**Work instruction**
Range to output from the entries below: the line containing "This screenshot has height=248, width=311." through the line containing "Open the 시설입찰 navigation menu". Set it down exactly, ends included, nothing else.

**Input records**
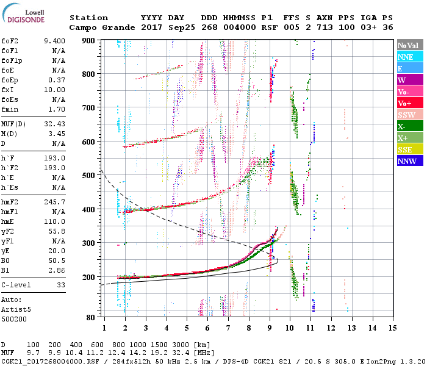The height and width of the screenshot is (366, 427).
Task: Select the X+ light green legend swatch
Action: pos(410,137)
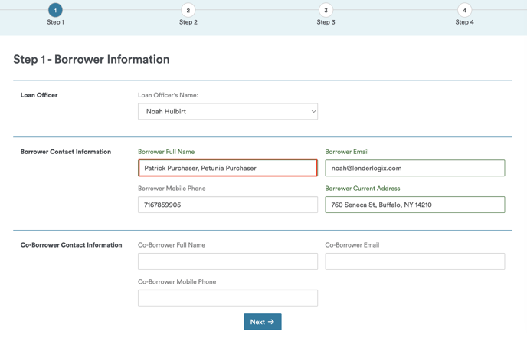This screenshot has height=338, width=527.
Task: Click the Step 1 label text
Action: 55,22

* * *

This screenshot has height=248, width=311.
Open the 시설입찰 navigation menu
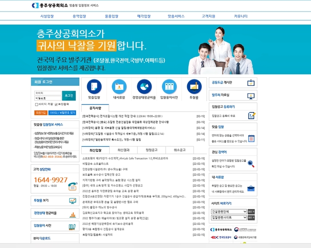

**Expected output**
This screenshot has height=248, width=311.
Open the 시설입찰 navigation menu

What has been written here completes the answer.